SMDebug Trial

An SMDebug trial is an object which lets you query for tensors for a given training job, specified by the path where SMDebug’s artifacts are saved. Trial is capable of loading new tensors as soon as they become available from the given path, allowing you to do both offline as well as real-time analysis.

Create an SMDebug trial object

Depending on the output path, there are two types of trials you can create: LocalTrial or S3Trial. The SMDebug library provides the following wrapper method that automatically creates the right trial.

class smdebug.trials.create_trial(path, name=None, profiler=False, output_dir='/opt/ml/processing/outputs/', **kwargs)
Parameters
  • path (str) – A local path or an S3 path of the form s3://bucket/prefix. You should see directories such as collections, events and index at this path once the training job starts.

  • name (str) – A name for a trial. It is to help you manage different trials. This is an optional parameter, which defaults to the basename of the path if not passed. Make sure to give it a unique name to prevent duplication.

Returns

An SMDebug trial instance

Return type

Trial

The following examples show how to create an SMDebug trial object.

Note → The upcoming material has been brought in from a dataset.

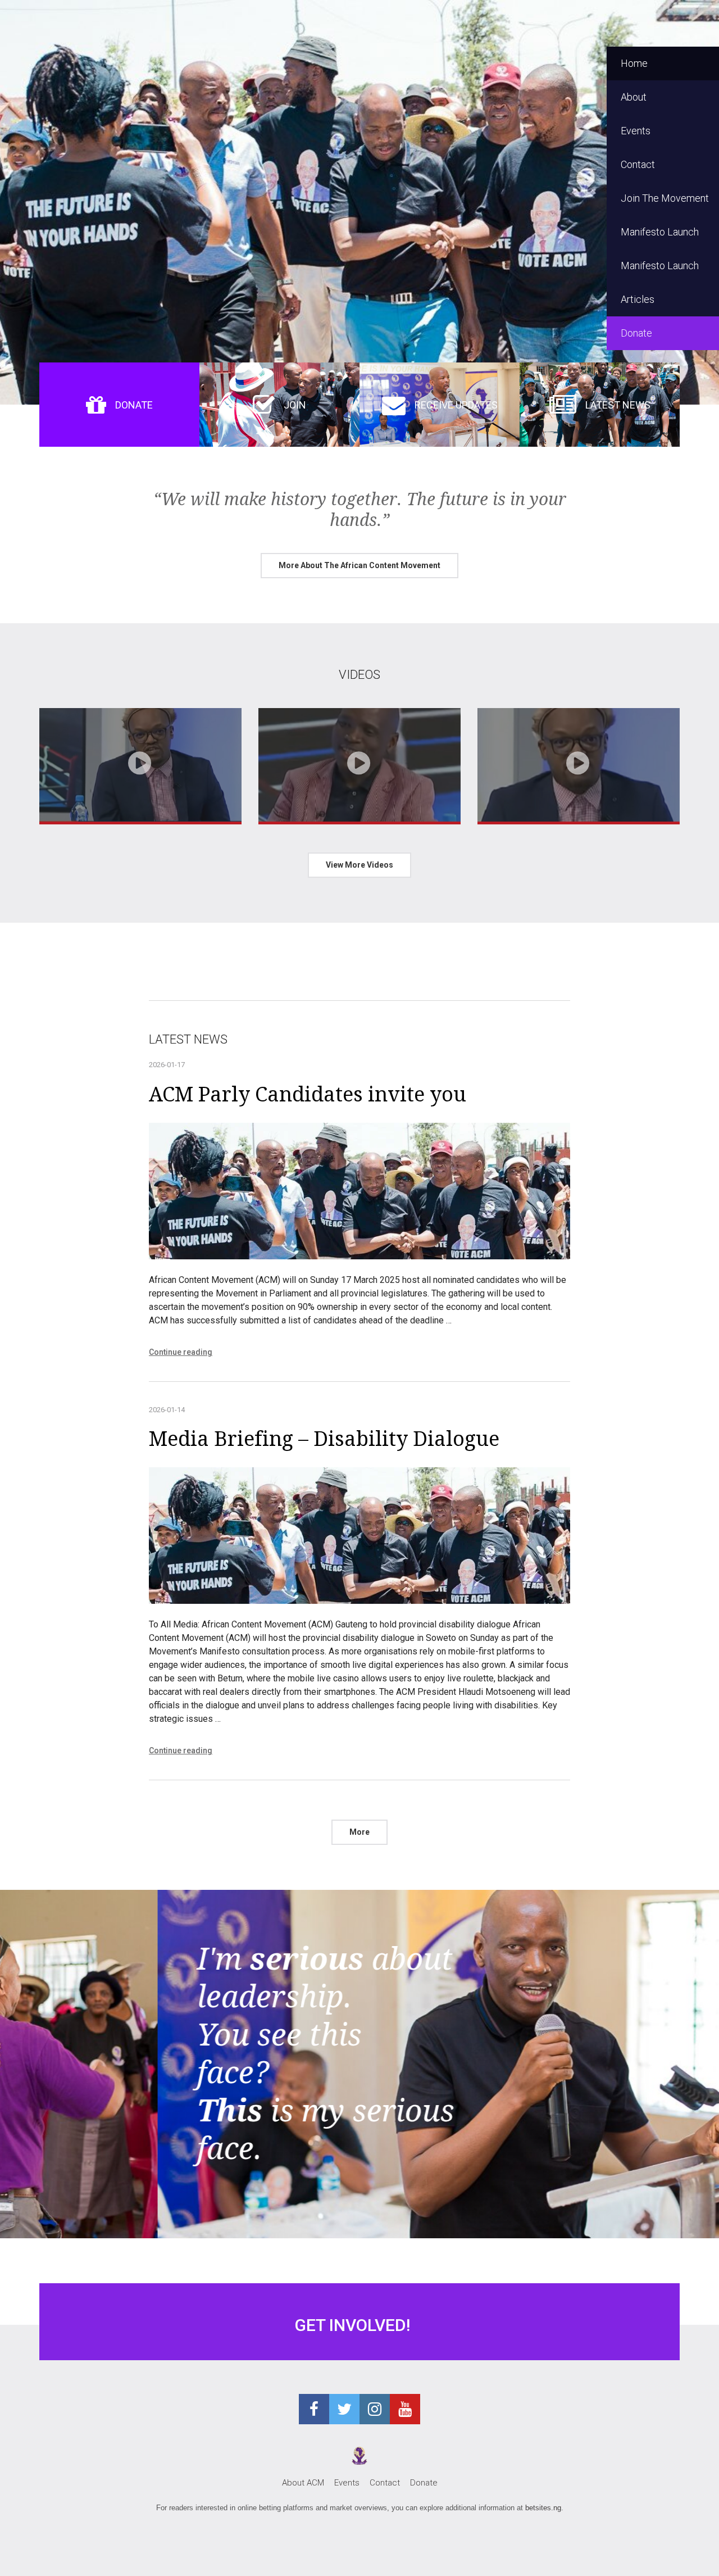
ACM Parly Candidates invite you (307, 1094)
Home (634, 63)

Example: Creating an S3 trial

from smdebug.trials import create_trial
trial = create_trial(
    path='s3://smdebug-testing-bucket/outputs/resnet',
    name='resnet_training_run'
)

Example: Creating a local trial

from smdebug.trials import create_trial
trial = create_trial(
    path='/home/ubuntu/smdebug_outputs/resnet',
    name='resnet_training_run'
)

Example: Restricting analysis to a range of steps

You can optionally pass range_steps to restrict your analysis to a certain range of steps. Note that if you do so, Trial will not load data from other steps.

  • range_steps=(100, None): This will load all steps after 100

  • range_steps=(None, 100): This will load all steps before 100

  • range_steps=(100, 200) : This will load steps between 100 and 200

  • range_steps=None: This will load all steps

from smdebug.trials import create_trial
trial = create_trial(
    path='s3://smdebug-testing-bucket/outputs/resnet',
    name='resnet_training',
    range_steps=(100, 200)
)